Personal information
- Full name: Noel Melissa Trépanier
- Date of birth: November 30, 1974 (age 50)
- Place of birth: Leamington, Ontario, Canada
- Height: 1.58 m (5 ft 2 in)
- Position(s): Defender

College career
- Years: Team / Apps / (Gls)
- 1994–1997: Ottawa Gee-Gees
- 2000: Ottawa Gee-Gees

Senior career*
- Years: Team / Apps / (Gls)
- 2001–2002: Ottawa Fury

International career
- 2001–2002: Canada / 8 / (0)

= Noel Trépanier =

Canadian soccer player

Noel Melissa Trépanier (born November 30, 1974) is a former Canadian soccer player.

==Playing career==
Trépanier attended the University of Ottawa, making the women's soccer team as a walk-on in 1994. She helped lead the team to the 1996 national championship and was a two-time All-Canadian. After departing the school after her fourth year in 1997, she returned in 2000 for her final season of eligibility. That season in 2000, she won the Chantal Navert Memorial Award as Canadian University sport MVP and a first-team All-Canadian. In 2000, they won the OUA provincial title and came in 2nd at the national tournament.

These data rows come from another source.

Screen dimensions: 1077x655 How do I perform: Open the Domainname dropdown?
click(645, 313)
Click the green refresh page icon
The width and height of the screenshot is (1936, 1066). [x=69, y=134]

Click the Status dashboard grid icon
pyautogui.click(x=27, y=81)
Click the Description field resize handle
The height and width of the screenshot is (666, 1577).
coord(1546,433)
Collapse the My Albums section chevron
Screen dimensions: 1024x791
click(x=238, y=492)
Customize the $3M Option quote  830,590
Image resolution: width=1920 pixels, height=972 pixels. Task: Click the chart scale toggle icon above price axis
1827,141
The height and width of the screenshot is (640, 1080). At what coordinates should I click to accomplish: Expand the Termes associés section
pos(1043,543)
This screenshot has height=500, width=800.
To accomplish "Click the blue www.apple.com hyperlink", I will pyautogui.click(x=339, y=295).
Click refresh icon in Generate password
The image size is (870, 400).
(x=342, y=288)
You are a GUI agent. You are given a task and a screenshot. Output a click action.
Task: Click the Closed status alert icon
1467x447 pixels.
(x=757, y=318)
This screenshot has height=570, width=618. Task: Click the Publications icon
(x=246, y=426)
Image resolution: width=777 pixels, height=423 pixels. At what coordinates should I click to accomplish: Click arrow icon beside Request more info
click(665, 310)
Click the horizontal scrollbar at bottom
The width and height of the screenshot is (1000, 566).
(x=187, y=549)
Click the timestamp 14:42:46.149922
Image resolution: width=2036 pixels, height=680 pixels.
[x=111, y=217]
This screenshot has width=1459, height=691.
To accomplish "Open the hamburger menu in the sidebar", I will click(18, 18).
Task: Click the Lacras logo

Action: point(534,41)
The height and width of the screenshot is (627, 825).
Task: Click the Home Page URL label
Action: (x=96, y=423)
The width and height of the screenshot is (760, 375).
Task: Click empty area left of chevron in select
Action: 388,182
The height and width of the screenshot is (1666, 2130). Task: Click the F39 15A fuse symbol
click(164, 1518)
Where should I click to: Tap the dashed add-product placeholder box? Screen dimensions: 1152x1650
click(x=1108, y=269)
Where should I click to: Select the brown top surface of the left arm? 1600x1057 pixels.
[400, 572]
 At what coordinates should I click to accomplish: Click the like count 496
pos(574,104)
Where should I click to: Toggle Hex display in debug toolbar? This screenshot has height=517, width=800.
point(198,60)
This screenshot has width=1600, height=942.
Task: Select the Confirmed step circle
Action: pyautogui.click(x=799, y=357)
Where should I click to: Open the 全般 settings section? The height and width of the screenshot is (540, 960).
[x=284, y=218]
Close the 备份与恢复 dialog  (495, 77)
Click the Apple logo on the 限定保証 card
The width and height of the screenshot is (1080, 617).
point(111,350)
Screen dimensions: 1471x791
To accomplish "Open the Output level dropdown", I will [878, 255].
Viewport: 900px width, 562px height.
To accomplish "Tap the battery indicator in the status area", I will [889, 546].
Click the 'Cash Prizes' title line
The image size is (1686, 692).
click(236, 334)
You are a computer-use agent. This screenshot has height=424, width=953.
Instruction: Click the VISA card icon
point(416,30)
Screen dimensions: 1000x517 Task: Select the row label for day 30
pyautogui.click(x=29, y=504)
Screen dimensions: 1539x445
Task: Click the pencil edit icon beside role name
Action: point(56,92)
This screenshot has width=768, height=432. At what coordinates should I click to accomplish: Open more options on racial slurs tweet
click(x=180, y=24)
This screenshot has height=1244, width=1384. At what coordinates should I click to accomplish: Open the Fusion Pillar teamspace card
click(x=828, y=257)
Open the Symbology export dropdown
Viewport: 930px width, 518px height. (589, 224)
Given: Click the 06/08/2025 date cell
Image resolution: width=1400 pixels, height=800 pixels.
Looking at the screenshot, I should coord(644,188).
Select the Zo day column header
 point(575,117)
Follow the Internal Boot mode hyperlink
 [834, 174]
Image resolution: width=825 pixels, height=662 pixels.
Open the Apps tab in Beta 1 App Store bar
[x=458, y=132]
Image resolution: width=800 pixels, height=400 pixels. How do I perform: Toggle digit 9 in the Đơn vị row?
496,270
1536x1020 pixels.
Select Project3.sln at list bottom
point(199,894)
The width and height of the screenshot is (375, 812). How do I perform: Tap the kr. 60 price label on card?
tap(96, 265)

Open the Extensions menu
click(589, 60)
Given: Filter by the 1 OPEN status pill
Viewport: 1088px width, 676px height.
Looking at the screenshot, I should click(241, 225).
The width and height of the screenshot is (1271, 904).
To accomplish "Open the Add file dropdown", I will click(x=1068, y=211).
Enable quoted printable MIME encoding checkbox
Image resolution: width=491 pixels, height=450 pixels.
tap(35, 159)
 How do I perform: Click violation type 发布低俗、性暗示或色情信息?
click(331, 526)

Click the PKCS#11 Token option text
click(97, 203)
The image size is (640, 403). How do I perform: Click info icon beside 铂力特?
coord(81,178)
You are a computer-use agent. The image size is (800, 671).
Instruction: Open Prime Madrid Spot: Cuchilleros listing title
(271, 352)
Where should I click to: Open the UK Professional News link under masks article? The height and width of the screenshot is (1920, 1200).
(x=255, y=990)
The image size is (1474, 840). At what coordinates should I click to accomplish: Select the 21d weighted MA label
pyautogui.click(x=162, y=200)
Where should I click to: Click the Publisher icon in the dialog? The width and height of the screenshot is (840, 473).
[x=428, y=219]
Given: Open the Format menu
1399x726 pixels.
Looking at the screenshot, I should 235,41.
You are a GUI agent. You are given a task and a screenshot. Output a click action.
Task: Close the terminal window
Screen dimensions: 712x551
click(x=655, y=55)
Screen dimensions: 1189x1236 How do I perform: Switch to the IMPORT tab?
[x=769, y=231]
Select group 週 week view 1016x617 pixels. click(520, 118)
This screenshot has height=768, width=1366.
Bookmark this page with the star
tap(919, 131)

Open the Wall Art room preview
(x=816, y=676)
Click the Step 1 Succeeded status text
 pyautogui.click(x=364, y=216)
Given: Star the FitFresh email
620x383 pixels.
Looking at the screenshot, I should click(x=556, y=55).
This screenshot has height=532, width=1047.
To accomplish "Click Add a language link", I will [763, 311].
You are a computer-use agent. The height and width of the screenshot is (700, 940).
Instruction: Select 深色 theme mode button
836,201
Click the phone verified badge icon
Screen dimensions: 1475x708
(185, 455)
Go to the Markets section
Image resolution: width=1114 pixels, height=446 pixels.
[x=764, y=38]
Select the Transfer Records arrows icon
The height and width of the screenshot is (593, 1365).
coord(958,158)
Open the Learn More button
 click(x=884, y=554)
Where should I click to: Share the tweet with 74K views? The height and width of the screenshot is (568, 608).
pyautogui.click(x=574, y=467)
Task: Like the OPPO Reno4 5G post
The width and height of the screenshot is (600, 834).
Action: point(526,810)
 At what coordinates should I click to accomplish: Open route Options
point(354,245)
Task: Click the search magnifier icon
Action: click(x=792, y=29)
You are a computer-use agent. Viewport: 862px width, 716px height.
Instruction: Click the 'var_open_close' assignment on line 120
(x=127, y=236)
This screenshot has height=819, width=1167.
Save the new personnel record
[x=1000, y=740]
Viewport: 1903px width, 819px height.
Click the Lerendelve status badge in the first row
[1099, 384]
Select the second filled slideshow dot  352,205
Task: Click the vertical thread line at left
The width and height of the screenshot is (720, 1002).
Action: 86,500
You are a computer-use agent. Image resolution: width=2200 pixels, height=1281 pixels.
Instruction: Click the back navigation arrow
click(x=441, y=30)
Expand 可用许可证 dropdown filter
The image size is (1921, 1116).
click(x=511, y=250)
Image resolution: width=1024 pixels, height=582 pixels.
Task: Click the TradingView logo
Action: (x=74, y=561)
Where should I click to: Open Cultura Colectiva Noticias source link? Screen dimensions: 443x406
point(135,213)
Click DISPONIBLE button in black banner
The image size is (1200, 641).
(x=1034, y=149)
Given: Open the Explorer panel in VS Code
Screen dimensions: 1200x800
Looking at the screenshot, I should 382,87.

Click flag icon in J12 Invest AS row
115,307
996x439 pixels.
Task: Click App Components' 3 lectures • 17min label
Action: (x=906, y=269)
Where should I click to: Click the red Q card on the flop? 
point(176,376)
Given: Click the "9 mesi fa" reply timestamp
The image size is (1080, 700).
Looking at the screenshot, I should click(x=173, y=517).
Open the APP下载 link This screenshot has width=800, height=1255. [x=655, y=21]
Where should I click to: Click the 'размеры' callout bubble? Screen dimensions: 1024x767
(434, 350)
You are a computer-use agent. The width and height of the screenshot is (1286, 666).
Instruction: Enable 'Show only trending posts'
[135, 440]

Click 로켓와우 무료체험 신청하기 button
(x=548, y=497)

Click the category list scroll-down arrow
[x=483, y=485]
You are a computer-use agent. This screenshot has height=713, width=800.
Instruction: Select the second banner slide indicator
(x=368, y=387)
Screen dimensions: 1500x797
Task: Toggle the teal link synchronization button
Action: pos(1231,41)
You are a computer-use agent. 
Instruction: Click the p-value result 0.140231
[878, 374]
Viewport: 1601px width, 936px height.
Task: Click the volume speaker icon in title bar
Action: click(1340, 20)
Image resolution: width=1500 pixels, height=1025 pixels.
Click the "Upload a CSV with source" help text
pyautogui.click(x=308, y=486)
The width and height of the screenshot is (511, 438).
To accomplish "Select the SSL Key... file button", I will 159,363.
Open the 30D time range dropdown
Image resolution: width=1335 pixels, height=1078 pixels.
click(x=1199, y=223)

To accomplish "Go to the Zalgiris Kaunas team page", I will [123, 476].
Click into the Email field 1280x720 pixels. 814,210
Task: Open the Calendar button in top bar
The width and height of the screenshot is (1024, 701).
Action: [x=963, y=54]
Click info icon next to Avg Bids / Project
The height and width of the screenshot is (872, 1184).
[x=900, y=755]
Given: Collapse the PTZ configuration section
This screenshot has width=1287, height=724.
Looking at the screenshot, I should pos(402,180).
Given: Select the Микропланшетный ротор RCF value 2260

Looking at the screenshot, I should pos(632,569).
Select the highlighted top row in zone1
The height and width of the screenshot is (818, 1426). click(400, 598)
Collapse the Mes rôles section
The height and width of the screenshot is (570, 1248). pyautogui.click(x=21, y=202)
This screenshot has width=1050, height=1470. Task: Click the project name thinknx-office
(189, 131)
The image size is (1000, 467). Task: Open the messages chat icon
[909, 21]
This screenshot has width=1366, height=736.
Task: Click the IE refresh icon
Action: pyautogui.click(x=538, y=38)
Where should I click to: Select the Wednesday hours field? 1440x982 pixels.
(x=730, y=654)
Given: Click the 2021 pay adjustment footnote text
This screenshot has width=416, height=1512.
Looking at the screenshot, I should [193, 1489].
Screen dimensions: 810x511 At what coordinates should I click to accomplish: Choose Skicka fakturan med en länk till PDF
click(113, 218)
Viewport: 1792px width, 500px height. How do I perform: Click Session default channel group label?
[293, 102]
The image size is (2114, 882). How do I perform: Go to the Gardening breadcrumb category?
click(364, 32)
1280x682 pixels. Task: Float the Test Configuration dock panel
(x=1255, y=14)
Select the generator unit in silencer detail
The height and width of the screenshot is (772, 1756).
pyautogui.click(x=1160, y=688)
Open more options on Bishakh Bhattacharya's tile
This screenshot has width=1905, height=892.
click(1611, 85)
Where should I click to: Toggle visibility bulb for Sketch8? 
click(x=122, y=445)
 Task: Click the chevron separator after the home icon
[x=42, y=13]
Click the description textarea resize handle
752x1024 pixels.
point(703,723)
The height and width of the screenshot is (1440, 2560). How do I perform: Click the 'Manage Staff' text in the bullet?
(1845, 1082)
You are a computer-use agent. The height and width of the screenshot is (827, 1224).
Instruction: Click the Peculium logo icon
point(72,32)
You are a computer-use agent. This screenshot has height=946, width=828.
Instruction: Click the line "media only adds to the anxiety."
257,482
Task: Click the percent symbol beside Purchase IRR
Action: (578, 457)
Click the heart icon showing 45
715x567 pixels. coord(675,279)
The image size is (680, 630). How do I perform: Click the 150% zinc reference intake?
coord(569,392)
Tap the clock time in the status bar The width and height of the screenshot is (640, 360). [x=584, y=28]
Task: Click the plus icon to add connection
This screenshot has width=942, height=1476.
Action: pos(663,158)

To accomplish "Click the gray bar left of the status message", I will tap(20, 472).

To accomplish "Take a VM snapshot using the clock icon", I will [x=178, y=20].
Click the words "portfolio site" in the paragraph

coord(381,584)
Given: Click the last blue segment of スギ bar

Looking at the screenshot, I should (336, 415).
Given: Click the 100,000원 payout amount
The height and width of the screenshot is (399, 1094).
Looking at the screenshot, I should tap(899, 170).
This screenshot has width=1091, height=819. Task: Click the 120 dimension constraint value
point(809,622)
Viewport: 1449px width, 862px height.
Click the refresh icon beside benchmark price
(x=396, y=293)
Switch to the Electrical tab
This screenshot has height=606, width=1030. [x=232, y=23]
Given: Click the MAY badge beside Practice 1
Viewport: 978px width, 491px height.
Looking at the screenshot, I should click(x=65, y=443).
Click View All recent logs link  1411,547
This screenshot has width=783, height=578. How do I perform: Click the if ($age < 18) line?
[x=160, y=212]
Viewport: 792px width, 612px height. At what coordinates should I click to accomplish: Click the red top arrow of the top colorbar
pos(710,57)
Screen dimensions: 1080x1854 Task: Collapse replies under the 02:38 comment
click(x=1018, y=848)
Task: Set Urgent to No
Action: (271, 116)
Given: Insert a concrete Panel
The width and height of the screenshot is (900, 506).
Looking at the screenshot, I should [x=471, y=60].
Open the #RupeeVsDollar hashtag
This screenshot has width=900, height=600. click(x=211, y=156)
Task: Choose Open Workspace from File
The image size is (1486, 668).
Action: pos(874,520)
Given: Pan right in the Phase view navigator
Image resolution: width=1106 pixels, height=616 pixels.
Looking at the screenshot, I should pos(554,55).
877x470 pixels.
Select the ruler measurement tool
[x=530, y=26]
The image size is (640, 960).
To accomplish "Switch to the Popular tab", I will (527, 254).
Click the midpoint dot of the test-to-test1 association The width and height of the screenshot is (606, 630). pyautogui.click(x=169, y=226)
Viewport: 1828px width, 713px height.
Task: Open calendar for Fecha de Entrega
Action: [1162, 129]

In 1997 and 1998, she won the Ontario Cup with Nepean United Spirit. In 1999, she won the Ontario Cup with the South Nepean United Spirits (who eventually merged with another club to form Ottawa South United in 2003). In 2006, she won the Ontario Cup with the Ottawa Royals.

In 2001 and 2002, Trépanier played for the Ottawa Fury of the USL W-League.

==International career==
Trépanier was named to the Canada national team for the 2001 and 2002 Algarve Cups. She made her debut on March 11, 2001 against the United States.